Quote, exactly, the line holding "Screen dimensions: 1492x360" and all lines after it to the end of the records below. Exclude pictures.

[WORKING DATA]

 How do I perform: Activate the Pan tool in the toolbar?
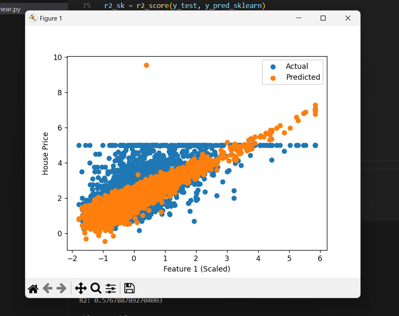pyautogui.click(x=80, y=288)
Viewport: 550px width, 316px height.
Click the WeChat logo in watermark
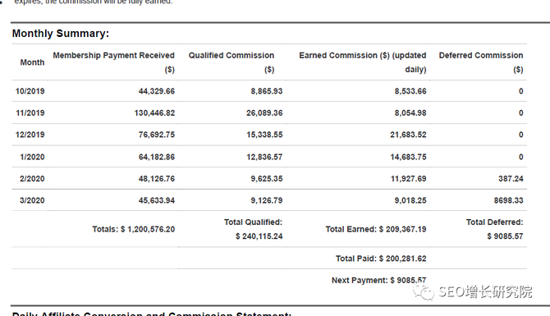pyautogui.click(x=424, y=292)
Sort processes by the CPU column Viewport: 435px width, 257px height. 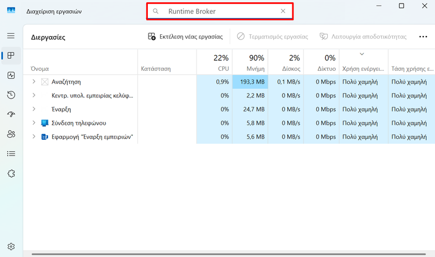[215, 62]
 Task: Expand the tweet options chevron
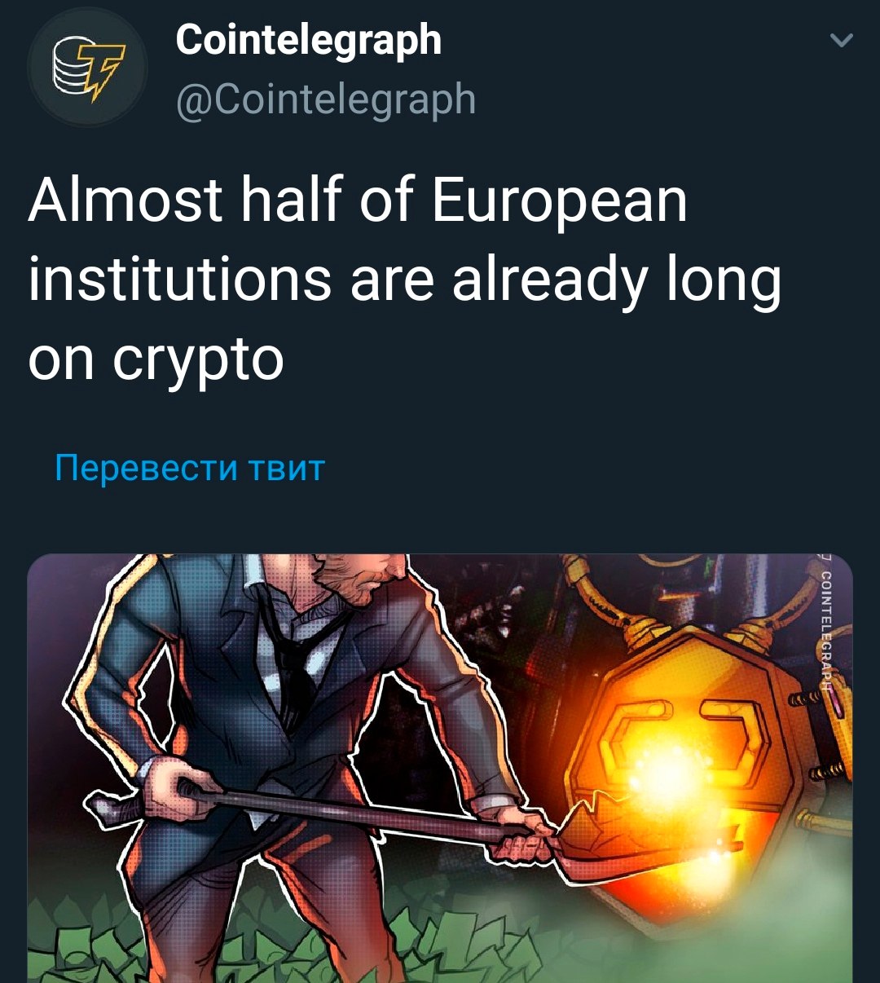point(841,39)
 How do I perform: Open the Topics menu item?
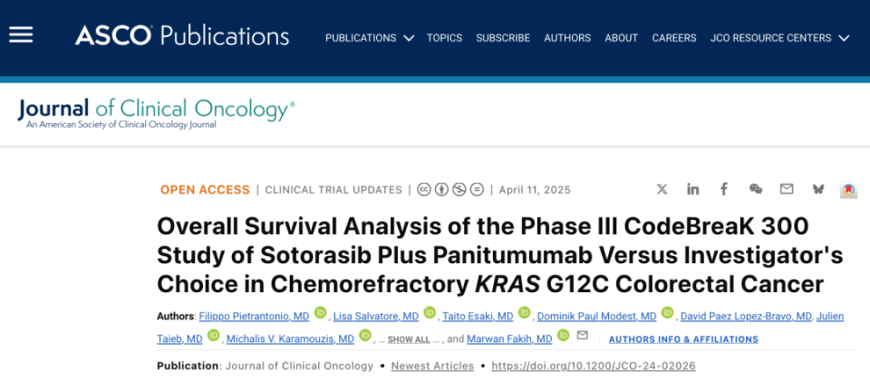444,38
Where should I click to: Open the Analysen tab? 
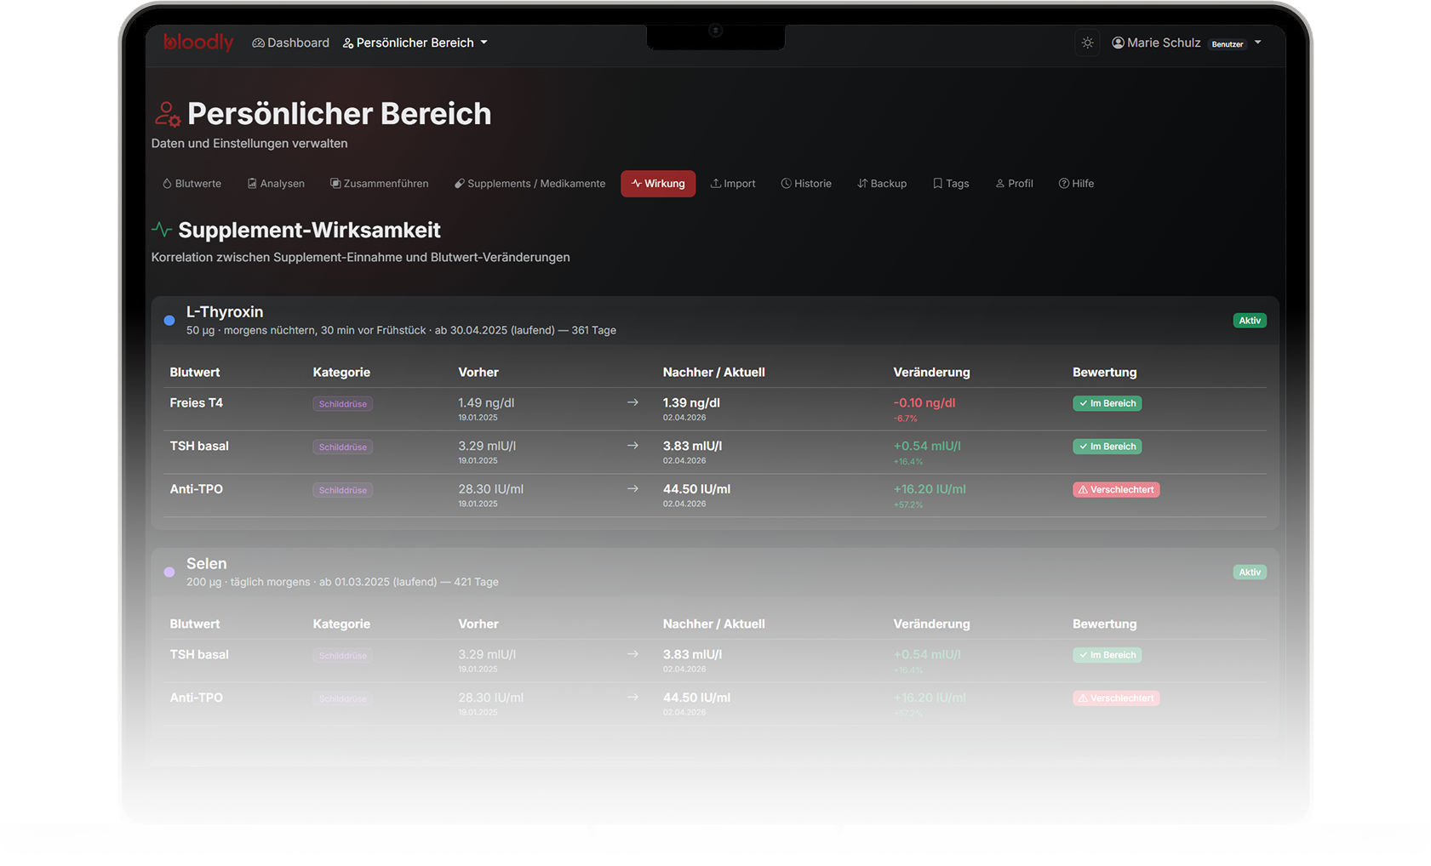pos(276,184)
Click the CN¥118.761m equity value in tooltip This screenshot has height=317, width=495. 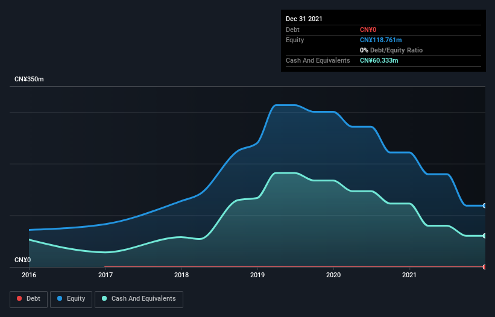click(380, 40)
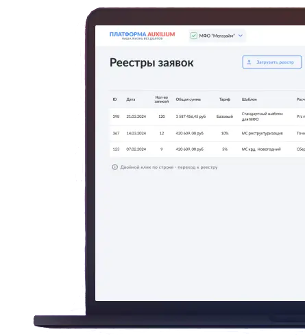Click the Шаблон column header
The height and width of the screenshot is (336, 305).
coord(249,99)
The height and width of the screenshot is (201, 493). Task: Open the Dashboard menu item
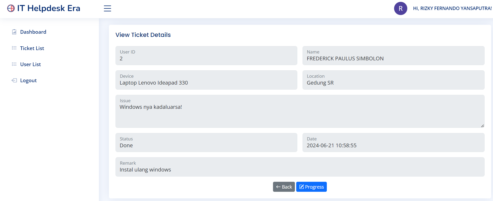coord(33,32)
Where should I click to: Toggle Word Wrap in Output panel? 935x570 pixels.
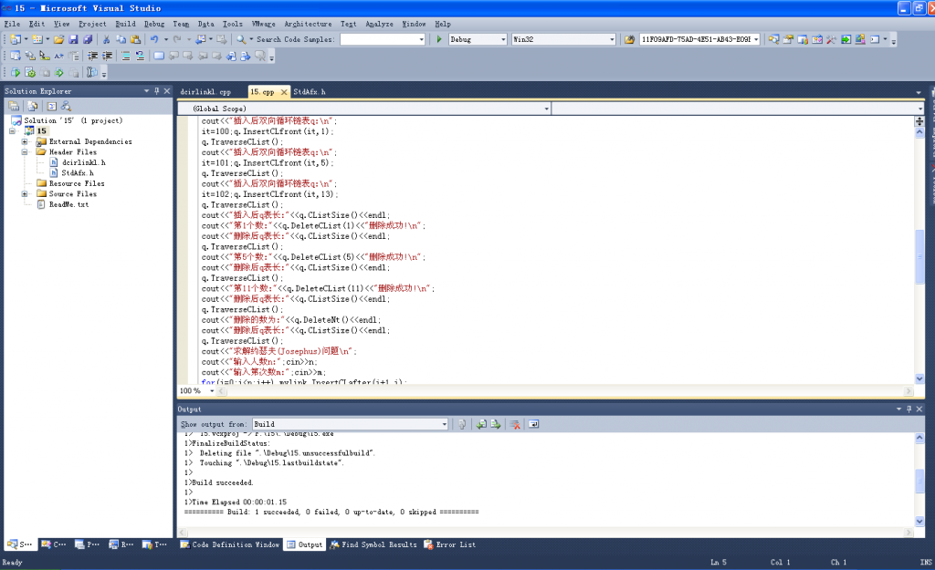pos(534,424)
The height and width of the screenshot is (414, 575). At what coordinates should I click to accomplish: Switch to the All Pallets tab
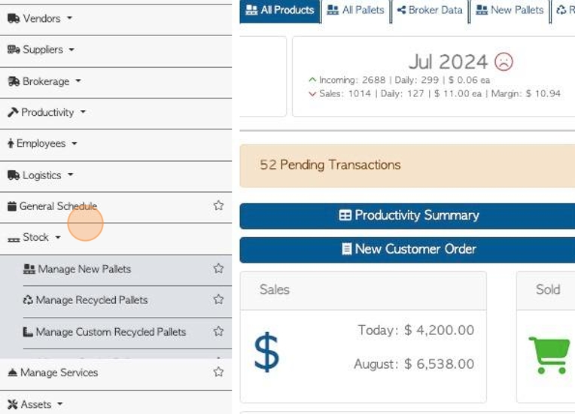point(355,11)
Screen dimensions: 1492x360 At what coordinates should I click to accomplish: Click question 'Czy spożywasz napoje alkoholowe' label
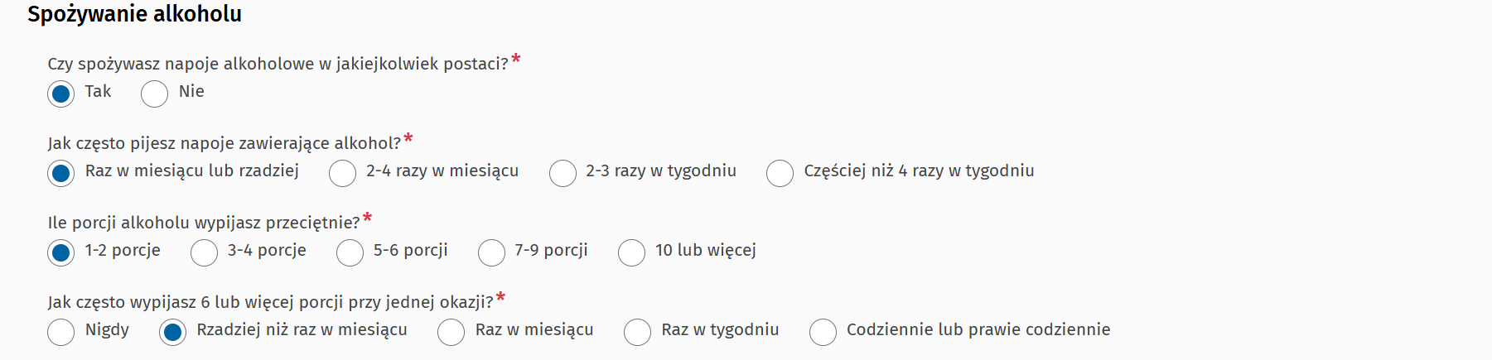278,65
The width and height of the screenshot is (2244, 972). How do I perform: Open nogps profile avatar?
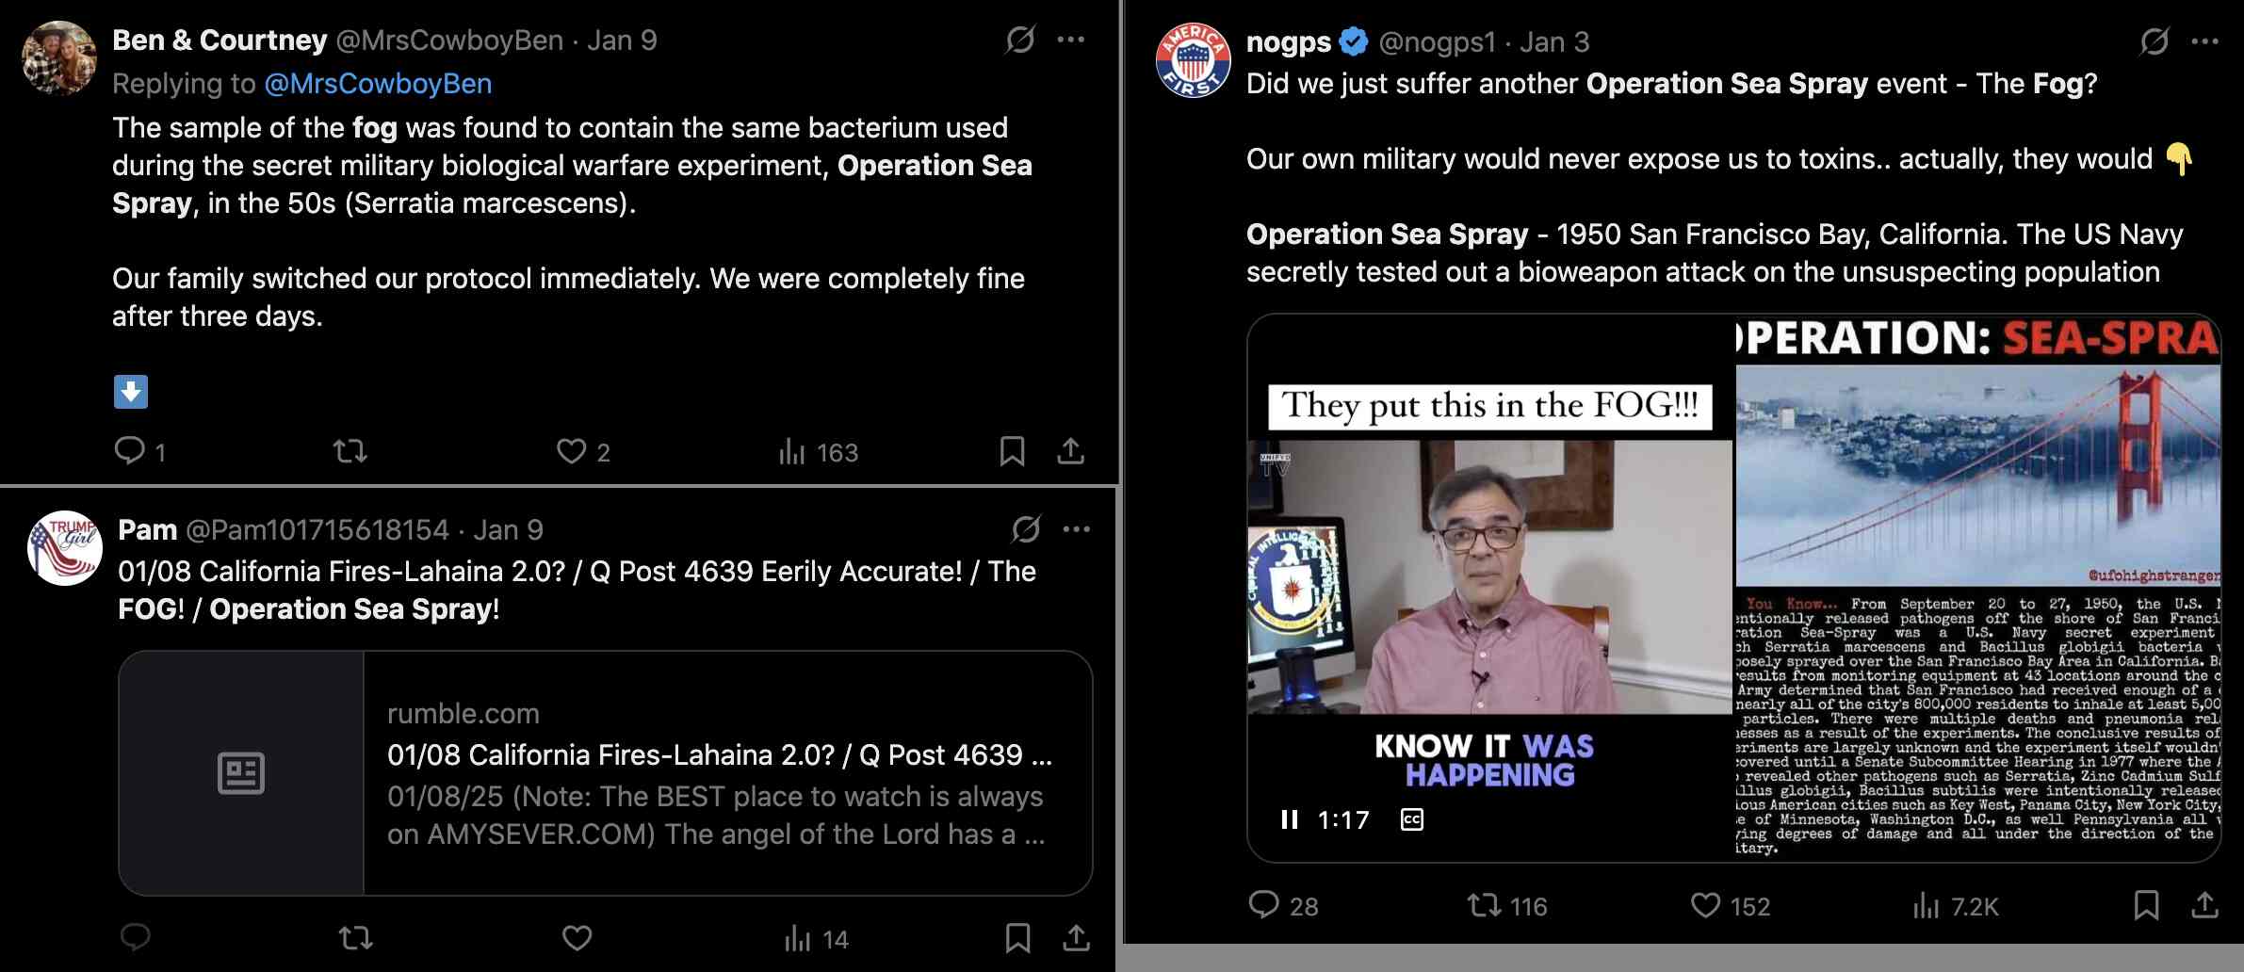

[/WORKING DATA]

(SOLUTION TO THE PROBLEM)
Screen dimensions: 1492x360 At what coordinates should I click to accomplish: Click question 'Czy spożywasz napoje alkoholowe' label
278,65
The width and height of the screenshot is (2244, 972). How do I perform: Open nogps profile avatar?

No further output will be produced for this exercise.